Stated task = Please reproduce, word for word, the part of the Spanish-practice post below that runs between "Being a native" and "to the language.", inclusive.

Extract =
· · · · · · ·
Here there be dragons...

"I'm telling you stories. Trust me." - Winterson

Todavía no hablo español... Pero he intentado!

So last night was my first attempt at a conversation in Spanish.  I ventured into the world of italki which connects people who want to speak one-another's languages.  When you sign up you define which languages you speak and your fluency with each.  Then you can either chat with random people who are fluent in the language you want while trying to learn the one you speak (free), or connect with either a tutor or a teacher -- both of which are paid.  Full disclosure -- if you do decide it's something you're interested in, please use that link cause I'll get credits :)

Being a native English speaker is definitely a plus in this environment as a disproportionate number of people are looking to improve their English, which ups the pool of people to talk to significantly.  And while I'm actually super over-qualified to be in this pool (and have zero inclination to be in the paid category) I figure that might help balance out the patience required to speak with somebody who is brand new to the language.
· · · · · · ·
Supplied data =
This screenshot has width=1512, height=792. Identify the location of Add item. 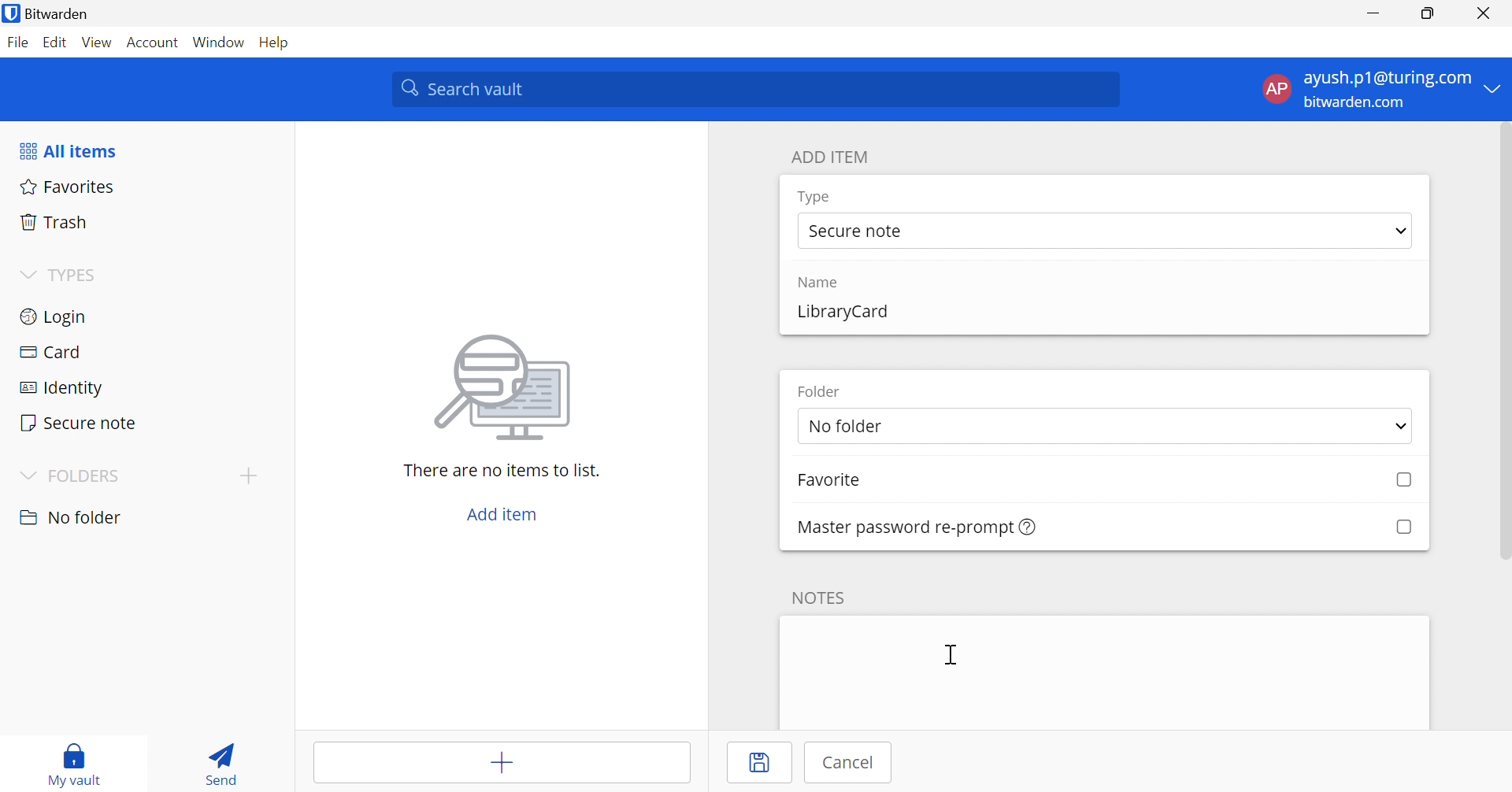
(502, 763).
· · · · · · ·
Completed exercise =
Being a native English speaker is definitely a plus in this environment as a disproportionate number of people are looking to improve their English, which ups the pool of people to talk to significantly.  And while I'm actually super over-qualified to be in this pool (and have zero inclination to be in the paid category) I figure that might help balance out the patience required to speak with somebody who is brand new to the language.